Music review: Broken Bells at the 9:30 club

CHIMING IN: James Mercer on guitar and Brian "Danger Mouse" Burton, here on keyboards, led a mostly low-key Broken Bells at the 9:30 club Monday night.
CHIMING IN: James Mercer on guitar and Brian "Danger Mouse" Burton, here on keyboards, led a mostly low-key Broken Bells at the 9:30 club Monday night. (Kyle Gustafson For The Washington Post)
Wednesday, June 9, 2010

Composer/DJ/producer Brian "Danger Mouse" Burton has likened himself to a film director. His various collaborators -- soul "sanger" Cee-Lo Green, the other half (or perhaps the remaining one-third) of Gnarls Barkley; or James Mercer, moonlighting frontman of indie quirksters the Shins, who is Burton's partner in Broken Bells -- are, the Mouse has said, his actors, contributing to the music in significant ways but ultimately submitting to Burton's governing vision. This, after all, is the guy who made his name with an unauthorized release that crossbred the Beatles' "White Album" and Jay-Z's "Black Album," with thrilling and hilarious results. So it's safe to assume he's a big-picture guy.

Mercer was the leading man of the seven-piece stage incarnation of Broken Bells that brought its ethereal but tightly structured dream-pop to a sold-out 9:30 club Monday night. Burton hopped among drums, guitar and keyboards but mostly looked like he'd just as soon be behind the camera. Mercer's newly emboldened falsetto imbued what are surprisingly conventional pop songs with an anxious, dislocated quality that occasionally recalled the early Talking Heads, minus the impish humor.

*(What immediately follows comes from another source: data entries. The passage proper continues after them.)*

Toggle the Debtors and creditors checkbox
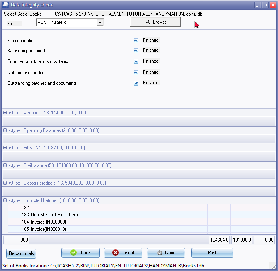This screenshot has height=271, width=278. 136,73
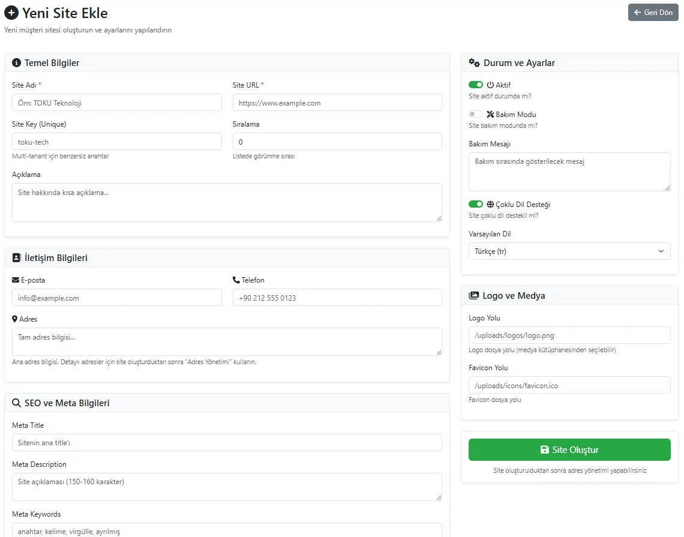Screen dimensions: 684x537
Task: Select the Logo Yolu input field
Action: click(x=569, y=335)
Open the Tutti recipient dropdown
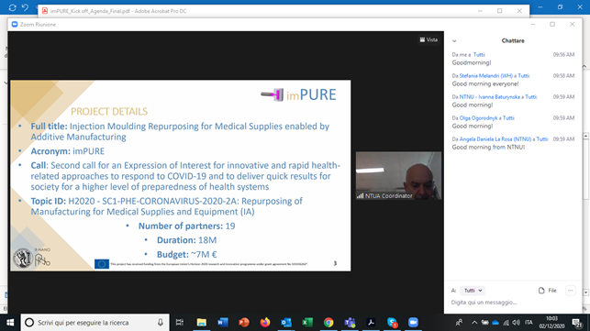This screenshot has height=331, width=590. [x=473, y=291]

Absent, too, was any trace of the gonzo theatricality of Gnarls Barkley's stage presentation.

The gig was a subdued, slow-burning affair that occasionally generated some friction when it came round to the tunes with the bigmouth choruses: the buoyant groove of "The Ghost Inside," the hypnotic rocker "The Mall and Misery."

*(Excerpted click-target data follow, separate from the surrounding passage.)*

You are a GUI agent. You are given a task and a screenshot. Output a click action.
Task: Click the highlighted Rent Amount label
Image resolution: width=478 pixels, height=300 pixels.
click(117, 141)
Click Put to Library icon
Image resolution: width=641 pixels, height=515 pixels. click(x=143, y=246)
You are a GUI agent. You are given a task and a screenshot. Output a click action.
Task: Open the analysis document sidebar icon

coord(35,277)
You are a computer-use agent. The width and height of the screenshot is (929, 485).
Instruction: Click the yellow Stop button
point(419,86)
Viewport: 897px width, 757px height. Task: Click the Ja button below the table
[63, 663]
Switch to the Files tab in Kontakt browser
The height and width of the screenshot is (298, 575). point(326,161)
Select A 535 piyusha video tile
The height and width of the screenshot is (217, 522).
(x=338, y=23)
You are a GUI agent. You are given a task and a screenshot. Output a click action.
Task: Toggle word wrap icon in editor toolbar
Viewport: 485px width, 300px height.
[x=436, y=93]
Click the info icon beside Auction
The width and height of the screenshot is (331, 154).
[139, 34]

Seeing these songs performed revealed little of the art or the artists, though it was fun to hear them sweeten their 70-minute set with a pair of oldies, Tommy James and the Shondells' "Crimson and Clover" and Smokey Robinson's still-aching "You Really Got a Hold on Me." Only a dazzling futurist like Burton could make covering a Motown standard seem like a radical move.